Resource path specifies the resources we are interested in. It consists of resource provider, resource type and optional relative path: <resource_provider>://<resource_type>/<optional_relative_path>

  • resource_provider: Resource provider is a generic concept within the RDS protocol but usually maps to the cloud provider. Cloudprober RDS server currently implements the Kubernetes (k8s) and GCP (gcp) resource providers. We plan to add more resource providers in future.
  • resource_type: Available resource types depend on the providers, for example, for k8s provider supports the following resource types: pods, endpoints, and services.
  • optional_relative_path: For most resource types you can specify resource name in the resource path itself, e.g. k8s://services/cloudprober. Alternatively, you can use filters to filter by name, resource, etc.

filter

Filters are key-value strings that can be used to filter resources by various fields. Filters depend on the resource types, but most resources support filtering by name and labels.

# Return resources that start with "web" and have label "service:service-a"
...
 filter {
   key: "name"
   value: "^web.*"
 }
 filter {
   key: "labels.service"
   value: "service-a"
 }

Running RDS Server

RDS server can either be run as an independent process or it can be part of the main prober process. Former mode is useful for large deployments where you may want to reduce the API upcall traffic (for example, to GCP).
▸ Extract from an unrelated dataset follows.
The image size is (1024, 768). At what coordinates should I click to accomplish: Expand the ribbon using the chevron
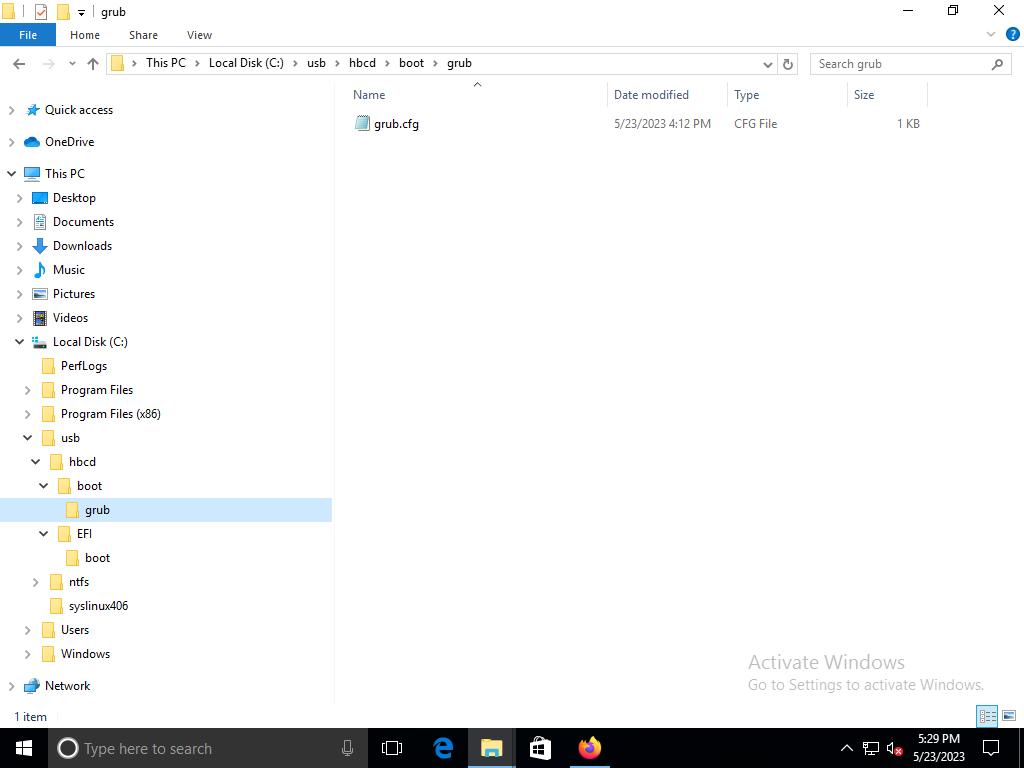coord(991,35)
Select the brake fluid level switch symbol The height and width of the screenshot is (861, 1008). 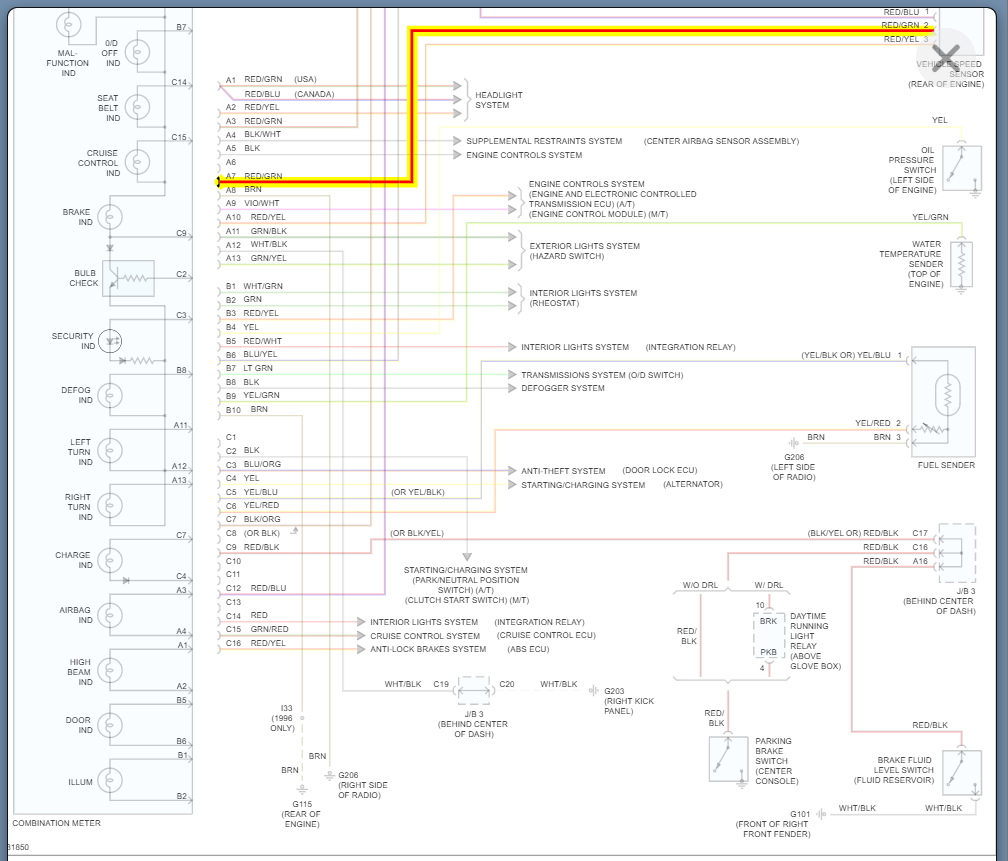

For example, if you run 1000+ prober processes, it will be much more economical, from the API quota usage point of view, to have a centralized RDS service with much fewer (2-3) instances instead of having each prober process make its own API calls.

RDS server can be added to a cloudprober process using the rds_server stanza. If you're running RDS server in a remote process, you'll have to enable gRPC server in that process (using grpc_port) so that other instances can access it remotely.

Here is an example RDS server configuration:

rds_server {
  # GCP provider to discover GCP resources.
  provider {
    gcp_config {
      # Projects to discover resources in.
      project: "test-project-1"
      project: "test-project-2"

      # Discover GCE instances in us-central1.
      gce_instances {
        zone_filter: "name = us-central1-*"
        re_eval_sec: 60  # How often to refresh, default is 300s.
      }

      # GCE forwarding rules.
      forwarding_rules {}
    }
  }

  # Kubernetes targets are further discussed at:
  # https://cloudprober.org/how-to/run-on-kubernetes/#kubernetes-targets
  provider {
    kubernetes_config {
      endpoints {}
    }
  }
}

# Enable gRPC server for RDS. Only required for remote access to RDS server.
grpc_port: 9314

For the remote RDS server setup, if accessing over external network, you can secure the underlying gRPC communication using TLS certificates.